Tra le tante figure che ha descritto, ce n’è una che considera una vera fonte d’ispirazione personale? E se sì, in che modo?
“Alcune delle persone di cui io parlo hanno sentito il bisogno di scrivermi un messaggino per farmi i complimenti della pubblicazione, altre no. Questo mi ha fatto molto piacere, anche se io ho solo riportato la realtà della loro storia e di quello che loro stessi mi hanno raccontato. In particolare ho ricevuto una bellissima sorpresa da Giorgio Armani, su cui io ho scritto due articoli (uno dei quali nel libro), che si è preso la briga di inviarmi una lettera di ringraziamento firmata. Mi ha molto colpito quel che mi ha detto: ‘Non c’è stata forma d’amore nella mia vita che non si sia trasformata in qualcosa di altrettanto meraviglioso’. Da lui, che è una persona molto severa e molto esigente, ho imparato che bisogna essere ricordati per qualcosa di buono, come quando leggi un libro o guardi un film ti rimane qualche cosa che ti ha colpito. Quando leggi un libro, non è che cerchi delle idee; semplicemente puoi trovare dei pensieri già pensati che ti diano delle conferme”.

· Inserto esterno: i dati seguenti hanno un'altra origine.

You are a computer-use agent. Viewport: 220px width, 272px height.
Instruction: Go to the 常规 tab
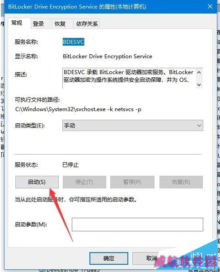17,23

Che cosa ha imparato da questo lavoro?
“Che siamo tutti uguali. La natura umana, ahimè, è quella che viviamo tutti i giorni nel nostro ambito professionale famigliare e amicale, non cambia di una virgola per questi personaggi. Viene inserito in un arcobaleno di luci chic quando si parla delle icone culturali, ma siamo tutti uguali. Alla fine quindi ci riconosciamo, non perché abbiamo vissuto le stesse cose, ma perché in alcuni tratti è inevitabile che ci si assomigli – anche se poi chi deve fare la parte, fa la parte. Ricordo a questo proposito una cosa che racconto volentieri: Christian De Sica era venuto a Torino qualche anno fa prima del Covid a fare uno spettacolo al Teatro Colosseo. Io avevo portato una ventina di persone, perché l’organizzatore mi aveva chiesto di portare gente. Lui, sul finire dello spettacolo ha detto ‘che peccato è già finito, ma non possiamo farci portare una pizza e continuiamo?’, sembrava che non volesse rimanere solo. Più tardi lo abbiamo aspettato fuori con queste persone per fare un saluto prima di andare a casa, ma quando lui è arrivato, dopo un bel po’ di tempo, vedendoci ha fatto l’aria un po’ seccata di doversi fermare. Ci sono rimasta un po’ male”.

Lei cattura sia l’immagine pubblica sia l’essenza privata di queste figure, andando, come si legge sul retro, oltre la semplice biografia.
“Di questi grandi personaggi, attori fotografi cantanti, si conosce la fama, l’immagine pubblica, ma il loro vissuto, a parte qualche pettegolezzo, non si conosce. Leggendo le loro storie vediamo che quello che capita agli altri non è fuori dal nostro mondo e può darci la forza per andare avanti e la bellezza di essere affscinati e avvolti da quella nostalgia di quelle cose accadute che sono un bagaglio importante, da cui tirare fuori qualcosa. Anche per questo parlo in un ambito temporale dell’ultimo secolo, in cui ci ritroviamo, perché hanno tratteggiato anche la nostra storia”.

Oltre a ‘Ritratti’, ci sono altri progetti o figure storiche che le piacerebbe esplorare in futuro?
“Continuo a collaborare con Novella 2000 e non mi dispiacerebbe di far uscire un altro libro. Anche perché questi personaggi sono talmente interessanti che puoi farne una maniera per sentirli non più vicini, ma umani, riconoscere in loro quei difetti e quelle cose positive che abbiamo anche noi”.